Doch auch schon vor dem Jahr 1989 war der 9. November ein Schicksalstag. 1918, in den letzten Tagen des ersten Weltkrieges, fiel das Ende der Monarchie in Deutschland auf eben diesen Tag. Was folgte war eine „Weimarer Republik“, eine parlamentarische Demokratie ähnlich der heutigen. Die einzige Beständigkeit dieser Republik war ihre Unbeständigkeit. Andauernde Neuwahlen, Hyperinflation und offene Straßenkämpfe zwischen den verschiedenen politischen Parteien waren an der Tagesordnung.

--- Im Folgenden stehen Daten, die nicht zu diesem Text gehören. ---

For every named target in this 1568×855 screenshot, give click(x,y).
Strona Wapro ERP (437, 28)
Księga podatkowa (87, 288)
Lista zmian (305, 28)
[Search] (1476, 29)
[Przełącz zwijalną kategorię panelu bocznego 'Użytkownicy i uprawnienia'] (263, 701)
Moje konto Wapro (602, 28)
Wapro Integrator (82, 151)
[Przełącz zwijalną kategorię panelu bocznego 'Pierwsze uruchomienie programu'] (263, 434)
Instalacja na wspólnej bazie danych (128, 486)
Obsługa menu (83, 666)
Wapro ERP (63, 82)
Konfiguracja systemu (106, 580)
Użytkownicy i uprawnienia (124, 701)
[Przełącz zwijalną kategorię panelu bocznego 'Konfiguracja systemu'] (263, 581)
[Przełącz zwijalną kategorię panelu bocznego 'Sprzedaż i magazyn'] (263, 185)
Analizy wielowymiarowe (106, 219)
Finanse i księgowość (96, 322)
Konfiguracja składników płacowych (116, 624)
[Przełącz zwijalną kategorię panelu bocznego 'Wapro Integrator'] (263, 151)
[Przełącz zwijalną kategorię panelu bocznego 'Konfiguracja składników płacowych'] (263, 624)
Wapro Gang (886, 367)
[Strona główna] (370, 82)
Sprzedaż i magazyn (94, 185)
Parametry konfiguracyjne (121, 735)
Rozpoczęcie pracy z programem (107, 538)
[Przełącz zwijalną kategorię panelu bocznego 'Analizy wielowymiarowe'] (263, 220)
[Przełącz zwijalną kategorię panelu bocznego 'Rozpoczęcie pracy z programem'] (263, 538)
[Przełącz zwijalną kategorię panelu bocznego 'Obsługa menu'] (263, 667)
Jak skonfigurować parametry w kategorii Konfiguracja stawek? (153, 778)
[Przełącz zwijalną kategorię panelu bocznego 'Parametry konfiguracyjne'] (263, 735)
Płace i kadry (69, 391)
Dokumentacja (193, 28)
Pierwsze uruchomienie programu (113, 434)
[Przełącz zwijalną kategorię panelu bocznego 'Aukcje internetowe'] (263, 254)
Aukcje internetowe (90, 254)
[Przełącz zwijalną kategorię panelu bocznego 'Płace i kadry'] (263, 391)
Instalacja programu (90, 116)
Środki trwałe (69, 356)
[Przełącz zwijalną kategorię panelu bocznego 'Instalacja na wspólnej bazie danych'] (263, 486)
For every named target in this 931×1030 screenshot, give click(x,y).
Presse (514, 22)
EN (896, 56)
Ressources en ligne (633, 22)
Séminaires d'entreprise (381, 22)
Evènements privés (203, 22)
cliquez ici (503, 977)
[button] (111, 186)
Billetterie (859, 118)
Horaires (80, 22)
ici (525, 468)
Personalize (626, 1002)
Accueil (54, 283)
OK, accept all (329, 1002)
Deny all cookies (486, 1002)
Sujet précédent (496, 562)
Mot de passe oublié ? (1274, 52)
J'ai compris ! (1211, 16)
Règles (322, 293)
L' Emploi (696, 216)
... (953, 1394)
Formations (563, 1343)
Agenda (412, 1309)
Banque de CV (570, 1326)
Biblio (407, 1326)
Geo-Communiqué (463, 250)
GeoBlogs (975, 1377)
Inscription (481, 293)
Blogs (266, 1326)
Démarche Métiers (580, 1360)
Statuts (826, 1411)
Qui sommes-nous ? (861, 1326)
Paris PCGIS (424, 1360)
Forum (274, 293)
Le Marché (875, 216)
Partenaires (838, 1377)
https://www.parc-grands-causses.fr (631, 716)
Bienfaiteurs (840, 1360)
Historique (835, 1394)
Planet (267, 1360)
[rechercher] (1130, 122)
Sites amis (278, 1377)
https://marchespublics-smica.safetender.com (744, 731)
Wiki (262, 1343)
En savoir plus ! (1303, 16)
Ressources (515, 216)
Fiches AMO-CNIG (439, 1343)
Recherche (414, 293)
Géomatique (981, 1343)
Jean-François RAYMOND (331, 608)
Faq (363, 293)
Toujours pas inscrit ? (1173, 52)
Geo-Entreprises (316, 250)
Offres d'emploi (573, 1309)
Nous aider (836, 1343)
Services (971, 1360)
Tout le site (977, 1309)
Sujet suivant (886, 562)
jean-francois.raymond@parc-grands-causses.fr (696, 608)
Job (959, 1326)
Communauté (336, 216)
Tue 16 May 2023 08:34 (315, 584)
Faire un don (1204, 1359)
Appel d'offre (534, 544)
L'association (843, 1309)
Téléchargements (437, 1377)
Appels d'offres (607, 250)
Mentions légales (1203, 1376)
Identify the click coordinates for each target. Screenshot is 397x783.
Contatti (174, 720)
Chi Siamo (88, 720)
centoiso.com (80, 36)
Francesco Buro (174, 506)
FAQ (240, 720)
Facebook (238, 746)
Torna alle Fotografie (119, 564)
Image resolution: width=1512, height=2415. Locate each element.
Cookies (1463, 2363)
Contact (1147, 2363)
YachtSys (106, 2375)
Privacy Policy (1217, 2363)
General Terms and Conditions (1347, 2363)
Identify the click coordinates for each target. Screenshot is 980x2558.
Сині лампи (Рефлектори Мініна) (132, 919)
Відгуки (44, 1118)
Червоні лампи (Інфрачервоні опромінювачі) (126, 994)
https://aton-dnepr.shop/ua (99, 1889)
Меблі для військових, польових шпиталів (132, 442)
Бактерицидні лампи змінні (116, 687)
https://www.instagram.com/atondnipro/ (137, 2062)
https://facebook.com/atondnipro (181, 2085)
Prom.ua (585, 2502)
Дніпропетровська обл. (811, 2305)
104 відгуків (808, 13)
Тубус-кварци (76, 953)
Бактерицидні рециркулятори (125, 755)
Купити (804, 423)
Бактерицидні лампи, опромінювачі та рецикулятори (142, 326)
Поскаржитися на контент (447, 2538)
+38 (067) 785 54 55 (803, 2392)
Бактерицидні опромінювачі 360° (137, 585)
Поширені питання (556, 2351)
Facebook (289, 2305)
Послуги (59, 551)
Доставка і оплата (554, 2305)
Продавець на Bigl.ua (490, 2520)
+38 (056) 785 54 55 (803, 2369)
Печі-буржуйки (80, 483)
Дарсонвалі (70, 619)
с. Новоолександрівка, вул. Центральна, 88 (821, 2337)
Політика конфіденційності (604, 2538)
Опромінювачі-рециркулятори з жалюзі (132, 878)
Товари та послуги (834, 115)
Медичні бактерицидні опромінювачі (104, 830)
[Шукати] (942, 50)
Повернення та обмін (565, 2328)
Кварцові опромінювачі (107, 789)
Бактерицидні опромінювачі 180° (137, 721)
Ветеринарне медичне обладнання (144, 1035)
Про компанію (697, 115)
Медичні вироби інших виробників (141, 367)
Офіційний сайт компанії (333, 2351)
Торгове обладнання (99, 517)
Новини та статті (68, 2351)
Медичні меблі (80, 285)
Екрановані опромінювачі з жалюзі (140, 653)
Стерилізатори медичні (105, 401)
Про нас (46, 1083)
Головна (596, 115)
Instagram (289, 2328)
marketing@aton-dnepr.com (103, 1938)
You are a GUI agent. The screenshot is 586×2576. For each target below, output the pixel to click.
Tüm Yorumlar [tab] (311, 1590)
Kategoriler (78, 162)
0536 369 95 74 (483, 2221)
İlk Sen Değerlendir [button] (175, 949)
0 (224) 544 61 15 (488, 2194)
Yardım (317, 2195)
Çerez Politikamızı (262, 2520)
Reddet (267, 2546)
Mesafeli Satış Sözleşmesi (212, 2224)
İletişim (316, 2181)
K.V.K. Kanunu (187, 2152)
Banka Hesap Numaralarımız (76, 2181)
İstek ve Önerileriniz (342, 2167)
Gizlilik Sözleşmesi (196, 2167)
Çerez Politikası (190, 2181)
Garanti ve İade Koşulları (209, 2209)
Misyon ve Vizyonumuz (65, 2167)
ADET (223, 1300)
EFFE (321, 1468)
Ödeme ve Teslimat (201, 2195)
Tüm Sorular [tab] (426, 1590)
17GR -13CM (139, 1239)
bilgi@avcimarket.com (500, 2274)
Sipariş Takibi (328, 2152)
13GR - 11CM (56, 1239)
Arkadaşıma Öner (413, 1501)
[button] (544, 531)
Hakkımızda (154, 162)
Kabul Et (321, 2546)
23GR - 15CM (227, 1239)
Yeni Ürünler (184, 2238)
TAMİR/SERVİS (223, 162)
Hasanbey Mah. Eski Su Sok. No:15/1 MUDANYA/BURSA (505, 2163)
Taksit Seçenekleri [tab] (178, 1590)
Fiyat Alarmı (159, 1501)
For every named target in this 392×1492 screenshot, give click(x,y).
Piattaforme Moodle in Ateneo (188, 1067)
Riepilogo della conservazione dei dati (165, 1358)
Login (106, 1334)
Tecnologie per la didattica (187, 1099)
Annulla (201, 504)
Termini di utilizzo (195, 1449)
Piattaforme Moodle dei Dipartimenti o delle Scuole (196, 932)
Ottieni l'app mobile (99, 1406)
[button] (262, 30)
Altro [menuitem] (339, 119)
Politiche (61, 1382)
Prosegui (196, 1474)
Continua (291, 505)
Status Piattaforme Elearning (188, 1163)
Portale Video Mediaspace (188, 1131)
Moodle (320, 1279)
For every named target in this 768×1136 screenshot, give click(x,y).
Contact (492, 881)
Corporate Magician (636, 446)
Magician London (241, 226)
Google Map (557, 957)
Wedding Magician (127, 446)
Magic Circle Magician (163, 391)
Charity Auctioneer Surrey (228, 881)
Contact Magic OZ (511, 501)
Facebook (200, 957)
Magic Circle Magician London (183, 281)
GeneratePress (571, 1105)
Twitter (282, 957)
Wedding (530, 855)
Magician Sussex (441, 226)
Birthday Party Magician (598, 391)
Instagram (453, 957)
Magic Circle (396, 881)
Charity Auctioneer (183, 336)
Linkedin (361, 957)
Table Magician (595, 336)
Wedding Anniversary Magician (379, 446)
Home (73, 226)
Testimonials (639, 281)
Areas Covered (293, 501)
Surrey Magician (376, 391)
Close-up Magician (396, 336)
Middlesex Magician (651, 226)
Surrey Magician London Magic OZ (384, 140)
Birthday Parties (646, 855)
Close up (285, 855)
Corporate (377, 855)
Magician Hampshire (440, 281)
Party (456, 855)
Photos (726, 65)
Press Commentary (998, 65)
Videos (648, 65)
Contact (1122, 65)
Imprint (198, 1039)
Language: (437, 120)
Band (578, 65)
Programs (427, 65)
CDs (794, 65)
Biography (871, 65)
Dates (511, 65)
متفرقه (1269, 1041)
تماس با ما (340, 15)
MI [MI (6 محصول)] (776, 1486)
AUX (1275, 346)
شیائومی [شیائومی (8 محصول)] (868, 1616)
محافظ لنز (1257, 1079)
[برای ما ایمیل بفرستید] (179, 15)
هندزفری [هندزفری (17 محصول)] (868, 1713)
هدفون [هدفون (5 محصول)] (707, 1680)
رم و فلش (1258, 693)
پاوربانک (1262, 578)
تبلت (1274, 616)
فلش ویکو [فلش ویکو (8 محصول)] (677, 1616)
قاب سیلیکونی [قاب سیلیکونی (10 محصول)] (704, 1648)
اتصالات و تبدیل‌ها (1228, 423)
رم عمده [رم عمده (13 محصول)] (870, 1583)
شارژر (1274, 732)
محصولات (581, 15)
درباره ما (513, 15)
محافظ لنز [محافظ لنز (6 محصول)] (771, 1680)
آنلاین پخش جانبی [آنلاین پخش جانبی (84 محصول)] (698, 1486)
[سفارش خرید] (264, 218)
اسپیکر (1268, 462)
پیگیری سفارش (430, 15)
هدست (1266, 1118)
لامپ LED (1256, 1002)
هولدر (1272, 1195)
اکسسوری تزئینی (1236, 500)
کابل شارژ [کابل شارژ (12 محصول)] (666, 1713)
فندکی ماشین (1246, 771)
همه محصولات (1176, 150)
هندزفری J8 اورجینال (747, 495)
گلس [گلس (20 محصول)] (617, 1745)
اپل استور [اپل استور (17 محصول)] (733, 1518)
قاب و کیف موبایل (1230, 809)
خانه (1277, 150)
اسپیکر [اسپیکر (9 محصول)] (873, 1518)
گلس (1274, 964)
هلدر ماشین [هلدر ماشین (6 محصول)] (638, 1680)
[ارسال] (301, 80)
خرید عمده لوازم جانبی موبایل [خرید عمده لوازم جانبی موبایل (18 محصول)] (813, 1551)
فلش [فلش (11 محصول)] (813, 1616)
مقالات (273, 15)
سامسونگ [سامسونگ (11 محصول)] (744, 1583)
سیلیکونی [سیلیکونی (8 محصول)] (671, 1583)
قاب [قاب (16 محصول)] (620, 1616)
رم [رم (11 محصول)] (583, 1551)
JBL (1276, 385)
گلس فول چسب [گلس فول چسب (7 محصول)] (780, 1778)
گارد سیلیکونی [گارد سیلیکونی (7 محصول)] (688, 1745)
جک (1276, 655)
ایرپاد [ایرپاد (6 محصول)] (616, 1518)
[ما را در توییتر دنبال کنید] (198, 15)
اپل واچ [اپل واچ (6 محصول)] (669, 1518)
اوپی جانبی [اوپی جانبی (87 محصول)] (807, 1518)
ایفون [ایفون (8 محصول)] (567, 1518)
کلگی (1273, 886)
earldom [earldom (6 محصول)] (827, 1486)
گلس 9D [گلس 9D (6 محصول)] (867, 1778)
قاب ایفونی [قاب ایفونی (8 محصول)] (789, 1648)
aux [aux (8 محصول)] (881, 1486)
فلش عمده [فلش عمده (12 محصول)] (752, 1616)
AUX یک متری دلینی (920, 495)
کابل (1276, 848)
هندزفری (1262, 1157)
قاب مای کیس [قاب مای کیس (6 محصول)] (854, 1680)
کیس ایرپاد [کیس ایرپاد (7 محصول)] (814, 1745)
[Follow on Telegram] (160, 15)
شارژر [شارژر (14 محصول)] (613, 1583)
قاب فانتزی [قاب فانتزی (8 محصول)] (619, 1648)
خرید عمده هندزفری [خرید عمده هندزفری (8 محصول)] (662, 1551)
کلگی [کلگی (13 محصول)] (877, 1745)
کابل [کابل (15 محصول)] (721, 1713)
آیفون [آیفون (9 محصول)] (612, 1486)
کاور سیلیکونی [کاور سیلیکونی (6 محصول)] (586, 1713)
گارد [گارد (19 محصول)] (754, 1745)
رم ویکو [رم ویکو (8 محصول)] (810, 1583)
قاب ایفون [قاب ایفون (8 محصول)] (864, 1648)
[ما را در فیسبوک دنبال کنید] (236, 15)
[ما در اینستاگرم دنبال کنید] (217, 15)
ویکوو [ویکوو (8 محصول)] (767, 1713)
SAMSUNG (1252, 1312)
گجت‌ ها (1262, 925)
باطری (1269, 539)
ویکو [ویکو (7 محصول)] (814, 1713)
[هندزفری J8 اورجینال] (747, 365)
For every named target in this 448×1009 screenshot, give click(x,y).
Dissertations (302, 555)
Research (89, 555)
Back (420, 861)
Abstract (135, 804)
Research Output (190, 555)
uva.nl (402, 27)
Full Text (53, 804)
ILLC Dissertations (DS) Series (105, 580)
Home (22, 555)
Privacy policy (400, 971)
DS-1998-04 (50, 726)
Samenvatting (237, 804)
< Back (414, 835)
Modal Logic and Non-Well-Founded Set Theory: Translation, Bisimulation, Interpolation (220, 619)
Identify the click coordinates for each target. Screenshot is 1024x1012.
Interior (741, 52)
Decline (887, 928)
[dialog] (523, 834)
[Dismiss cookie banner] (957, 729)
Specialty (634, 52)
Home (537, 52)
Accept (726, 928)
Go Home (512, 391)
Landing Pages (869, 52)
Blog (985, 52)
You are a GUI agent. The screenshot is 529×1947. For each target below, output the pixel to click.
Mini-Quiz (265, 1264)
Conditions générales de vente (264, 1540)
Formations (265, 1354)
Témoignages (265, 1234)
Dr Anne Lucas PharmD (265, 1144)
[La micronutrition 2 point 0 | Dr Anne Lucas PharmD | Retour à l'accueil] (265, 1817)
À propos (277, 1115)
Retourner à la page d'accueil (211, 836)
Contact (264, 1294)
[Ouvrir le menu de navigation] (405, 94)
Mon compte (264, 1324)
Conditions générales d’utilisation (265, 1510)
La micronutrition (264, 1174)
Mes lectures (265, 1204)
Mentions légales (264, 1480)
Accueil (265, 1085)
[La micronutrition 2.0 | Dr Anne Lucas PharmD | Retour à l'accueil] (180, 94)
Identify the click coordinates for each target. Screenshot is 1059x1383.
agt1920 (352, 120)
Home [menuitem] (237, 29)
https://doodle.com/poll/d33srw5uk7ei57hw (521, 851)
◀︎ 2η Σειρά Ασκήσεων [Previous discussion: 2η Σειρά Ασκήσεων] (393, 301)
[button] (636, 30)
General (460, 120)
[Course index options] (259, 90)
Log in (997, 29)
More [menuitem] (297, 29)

Auf den 9. November 1923 fiel dann aufgrund dieser Umstände auch der so genannte „Hitler-Ludendorff-Putsch“ oder auch „Marsch auf die Feldherrnhalle“ in München statt. Nur gewaltsam konnte der Putsch militärisch niedergeschlagen werden. 16 Widerstandskämpfer starben im Kugelhagel und wurden später, nach der Machtergreifung der Nationalsozialisten, jährlich am 09. November in einer großen Feier als die „Blutzeugen der Bewegung“ geehrt. Bis zur Niederschlagung des Deutschen Reichs 1945 war dieser Tag ein offizieller Feiertag gewesen.

Gerade die derzeitige volksfeindliche Politik der Etablierten drängt unser Volk über kurz oder lang an den Rande seiner Existenz. Aus dem Gedenken an die großen Taten die dieser Tag mit sich bringt, die sich aber selbstverständlich durch die gesamte deutsch-germanische Geschichte ziehen, können wir heute die Kraft schöpfen um im politischen und natürlichen Kampf um unser Volk bestehen zu können.

Es liegt jetzt an jedem Einzelnen von uns, vielleicht wird durch den Einsatz und die Opferbereitschaft, die wir heute zeigen, der 9. November 2016 ebenfalls ein Tag der in die deutsche Geschichte als Wendepunkt zum Besseren eingehen wird.